Nixpkgs includes a couple of recent major versions of Erlang/OTP and Elixir, but I would like to be able to specify precise versions of these languages.
For example, to get Erlang 27 and Elixir 1.17 (additionally having this Elixir compiled with this Erlang version) I can do: beam.packages.erlang_27.elixir_1_17
But what if I want to be precise: Erlang 27.2 and Elixir 1.17.0? How would I do this?
This also applies to erlang_nox. This package follows whatever the latest erlang is, but what if I want to specify this version?
I’ve seen the example of the overlay in the beam section of the nixpkgs manual, but it doesn’t fully cover what I need.
How do I use this to only pin Erlang and Elixir? I don’t want to use old versions of every single package just because I want to use a year old erlang_nox version, as an example
It is a little hard to see the link actually, apologies.

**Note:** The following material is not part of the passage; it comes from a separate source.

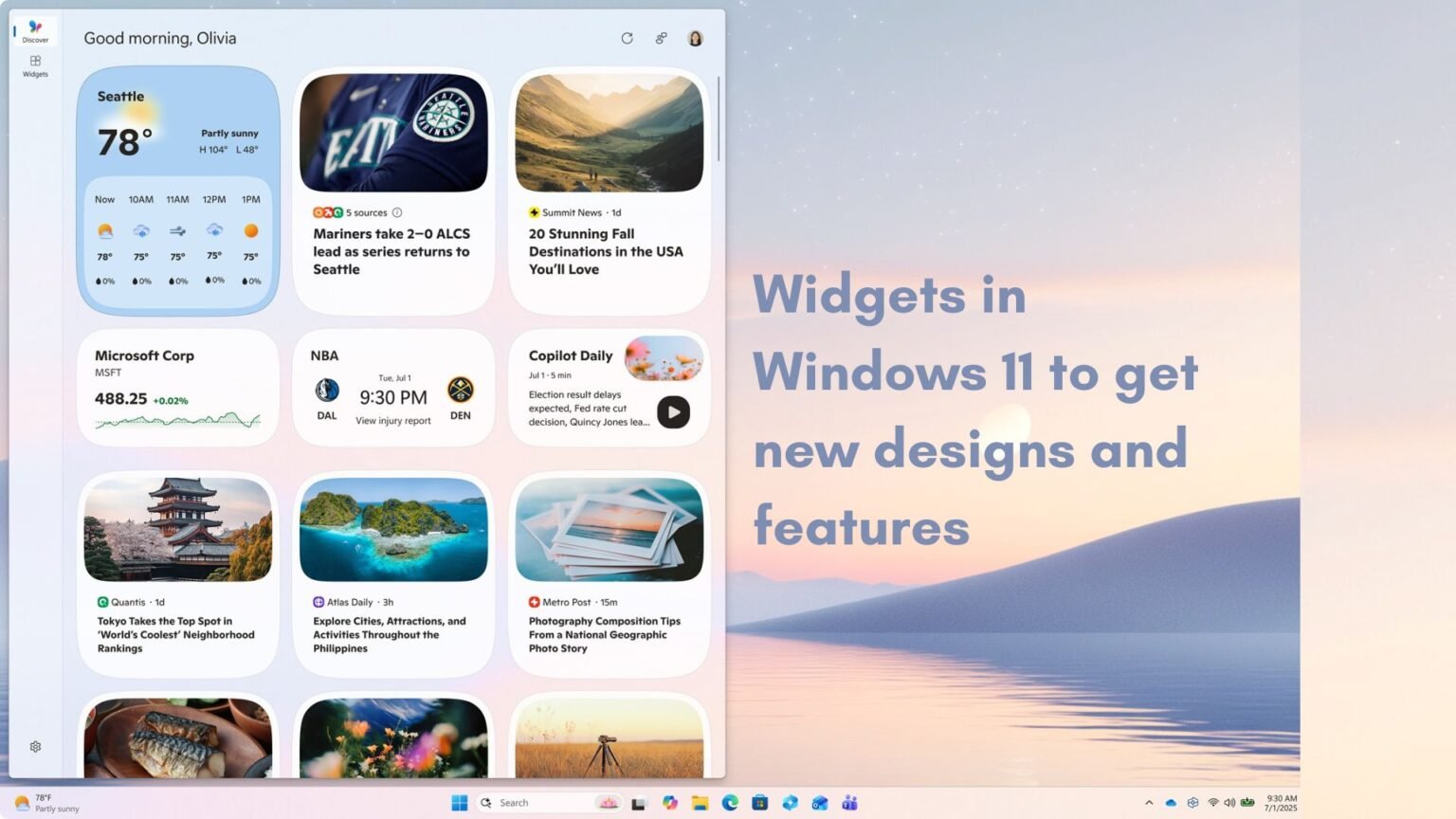Expand hidden system tray icons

Go here: Nix Package Versions
Search your pkg.
Found it, say we want to install version 1.17.2, click on that section. Nix Package Versions
let
pkgs = import (builtins.fetchTarball {
url = "https://github.com/NixOS/nixpkgs/archive/05bbf675397d5366259409139039af8077d695ce.tar.gz";
}) {};
myPkg = pkgs.elixir_1_17;
in
...
Use elixir in a nix script via Git
let
pkgs = import (builtins.fetchGit {
# Descriptive name to make the store path easier to identify
name = "my-old-revision";
url = "https://github.com/NixOS/nixpkgs/";
ref = "refs/heads/nixpkgs-unstable";
rev = "05bbf675397d5366259409139039af8077d695ce";
}) {};
myPkg = pkgs.elixir_1_17;
in
...
Though if you really want to, there has been a flake once that was able to read a .tool-versions and would produce a development environment with exactly that versions of erlang and elixir and compiling them together. The author abondoned and deprecated it though for personal reasons and I can’t find a link to it in my notes. It is also not compatible with recent nixpkgs, due to a rename in the erlang* attributes.
There is also @adamcstephensbeampkgs, which should be kind of a replacement as far as I understand, though as there is neither a README nor a LICENSE, I never dug deeper into it.

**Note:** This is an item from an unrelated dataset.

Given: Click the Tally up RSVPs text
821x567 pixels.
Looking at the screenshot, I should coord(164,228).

nix-beam-flakes! That is what I used, and its deprecation is too bad indeed.
I haven’t seen this one before. I’ll try it out, thanks!
Even in the context of personal projects and/or professional environments? I can understand the sentiment when packaging for nixpkgs itself, but I feel like at times there would be a need for “we tested it on this version, and it works.” Sometimes you want to delay upgrading and testing the language in combination with the project, but you don’t want to keep every package outdated by sticking with an older version of nixpkgs (e.g., some development dependencies like git)

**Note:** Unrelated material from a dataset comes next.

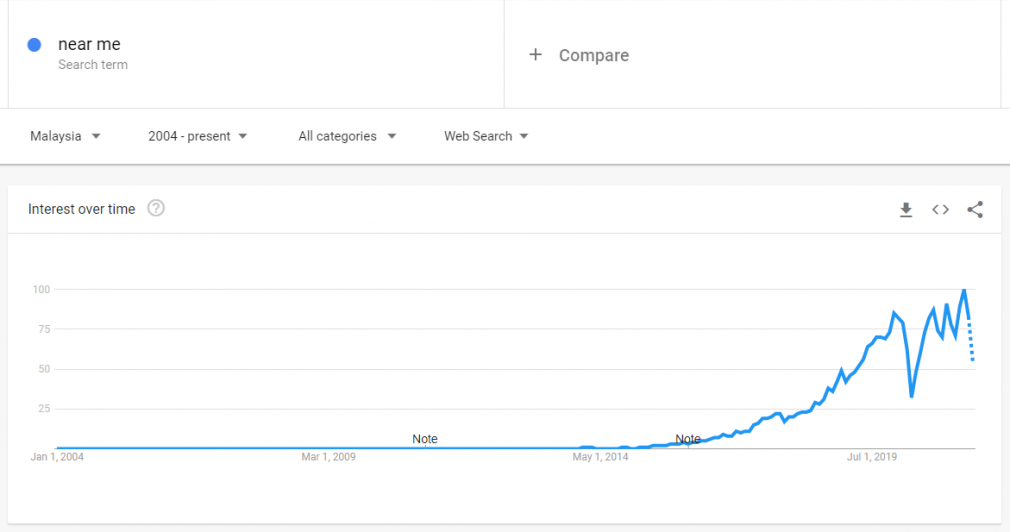The height and width of the screenshot is (532, 1010).
Task: Open the 2004 - present time range dropdown
Action: click(197, 136)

(I feel like this last paragraph is a bit of a ramble but I hope that you get what I mean)
Why should I care for the patch versions of elixir and erlang, if I can simply say, everything is built on top of nixpkgs commit foobar?
Everything else just is a result of that.
I’m using erlang and elixir as coming from nixpkgs just fine at work. There have not been any problems because I have been slightly off by a patch version.
Poeple think pinning the runtime and compiler down this strict would help against the “works for me” syndrom, while forgetting that the remainder of the system is the bigger problem…
The differences between how loading and finding dynamic libraries on MacOS works differently than on Linux has been the biggest pain in the team when we introduced something that used a NIF (I have to admit I do not remember what it was exactly).
A tool-version with specific patch versions of elixir, erlang and even node, wouldn’t have helped with this…
beampkgs probably isn’t fully usable. I spent some time hacking on it one day, but got hung up in some layout decisions. Lately I’ve been more focused on improving beam support in nixpkgs itself and hope to continue there. I’ll archive the project for clarity, but the lack of docs was on purpose given its state.
Supporting more than one individual minor version at a time is not really feasible from a complexitymaintenance standpoint and to @NobbZ’s point isn’t really necessary. If you absolutely need to try an older minor release then you can see if it’s in the history of nixpkgs or do an override. Otherwise, you’re probably safe using the standard nixpkgs versions. Either way you want to pin.